AUFGABE 1: Gib bitte den folgenden Textauszug über das College-Stipendium einer Fußballspielerin vollständig und Wort für Wort wieder.

TEXTAUSZUG:
......
Zu ihrem Stipendium kam Walkling fast durch Zufall. Eine Freundin, Franziska Jaser aus Burgau, war zwei Jahre lang an der selben Universität und stellte den Kontakt zum Frauenfußball-Trainer Tim Santoro her. „Ein Jahr an der Uni kostet 40 000 Euro”, weiß die jüngste von drei Töchtern im Hause Walkling. Dass das sehr viel Geld ist, und nicht viele in den Genuss kommen, an einem amerikanischen College ihrer Sportart zu frönen und gleichzeitig eine gute Hochschulausbildung zu genießen, ist der bald 20-Jährigen bewusst. So sei es ihr „eine Ehre”, für ihre Uni Fußball spielen zu dürfen. Das wiederum ist nicht nur Spaß und Gaudi. „In vier Monaten USA-Aufenthalt habe ich so viele Spiele absolviert wie in Deutschland in einem Jahr”, verdeutlicht die inzwischen ehemalige U19-Nationalspielerin - als Nächstes peilt sie den Sprung in die DFB-Frauenauswahl an. In der „round of 16” war für ihre Collegemannschaft Schluss. 354 Teams waren angetreten zu dem Wettbewerb der Universitäten, dessen Modus Walkling als „sehr kompliziert” bezeichnet. Gespielt wird jedenfalls gegen andere amerikanische Colleges, was weite Anreisen mit sich bringt. Über 30 Flüge trat Walkling mit ihrer Truppe bereits an.
......
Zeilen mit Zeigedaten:
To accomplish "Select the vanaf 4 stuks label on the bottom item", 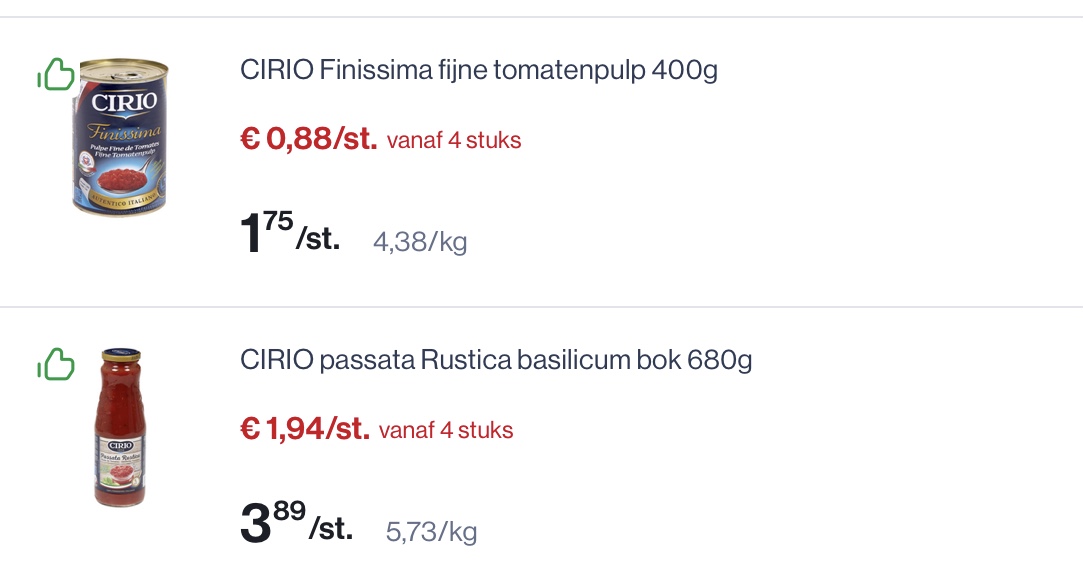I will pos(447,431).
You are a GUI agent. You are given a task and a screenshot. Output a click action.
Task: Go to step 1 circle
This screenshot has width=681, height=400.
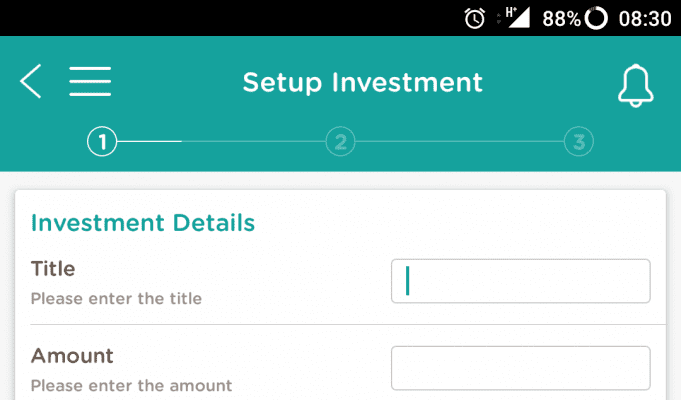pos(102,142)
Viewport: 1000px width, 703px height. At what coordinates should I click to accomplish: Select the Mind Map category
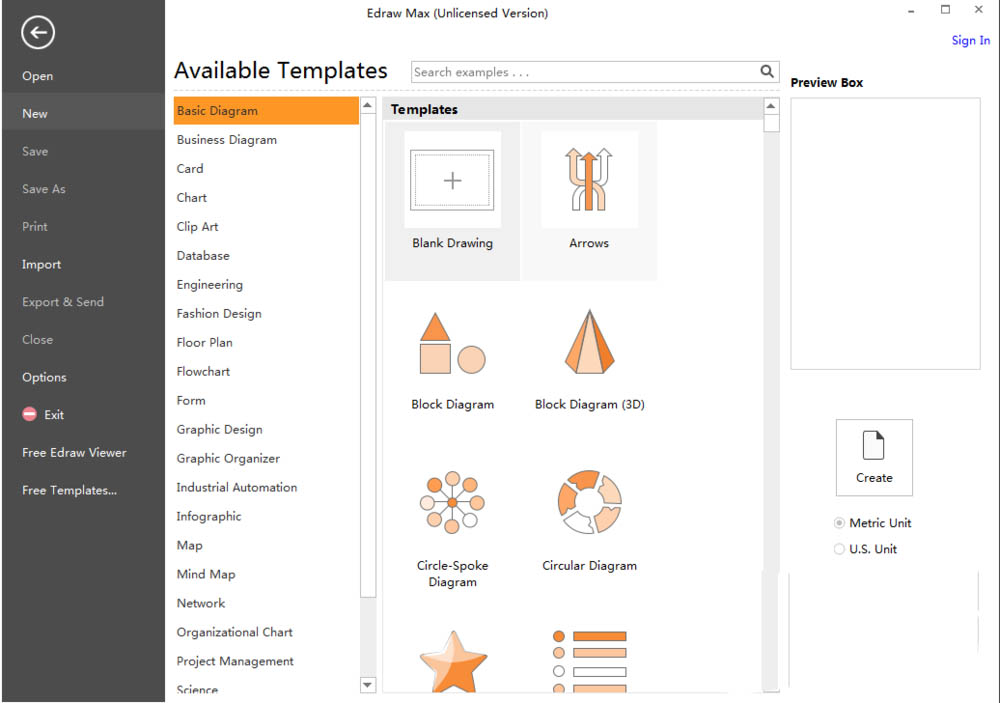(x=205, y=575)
......
AUFGABE 2: Gib jede Zeile der obigen Einträge zurück, in der das Wort „screenshot“ vorkommt, wobei Groß- und Kleinschreibung zu beachten ist.

ERWARTETE AUSGABE 1:
Zu ihrem Stipendium kam Walkling fast durch Zufall. Eine Freundin, Franziska Jaser aus Burgau, war zwei Jahre lang an der selben Universität und stellte den Kontakt zum Frauenfußball-Trainer Tim Santoro her. „Ein Jahr an der Uni kostet 40 000 Euro”, weiß die jüngste von drei Töchtern im Hause Walkling. Dass das sehr viel Geld ist, und nicht viele in den Genuss kommen, an einem amerikanischen College ihrer Sportart zu frönen und gleichzeitig eine gute Hochschulausbildung zu genießen, ist der bald 20-Jährigen bewusst. So sei es ihr „eine Ehre”, für ihre Uni Fußball spielen zu dürfen. Das wiederum ist nicht nur Spaß und Gaudi. „In vier Monaten USA-Aufenthalt habe ich so viele Spiele absolviert wie in Deutschland in einem Jahr”, verdeutlicht die inzwischen ehemalige U19-Nationalspielerin - als Nächstes peilt sie den Sprung in die DFB-Frauenauswahl an. In der „round of 16” war für ihre Collegemannschaft Schluss. 354 Teams waren angetreten zu dem Wettbewerb der Universitäten, dessen Modus Walkling als „sehr kompliziert” bezeichnet. Gespielt wird jedenfalls gegen andere amerikanische Colleges, was weite Anreisen mit sich bringt. Über 30 Flüge trat Walkling mit ihrer Truppe bereits an.

ERWARTETE AUSGABE 2:
You are a GUI agent. You are given a task and a screenshot. Output a click action.
This screenshot has width=681, height=400.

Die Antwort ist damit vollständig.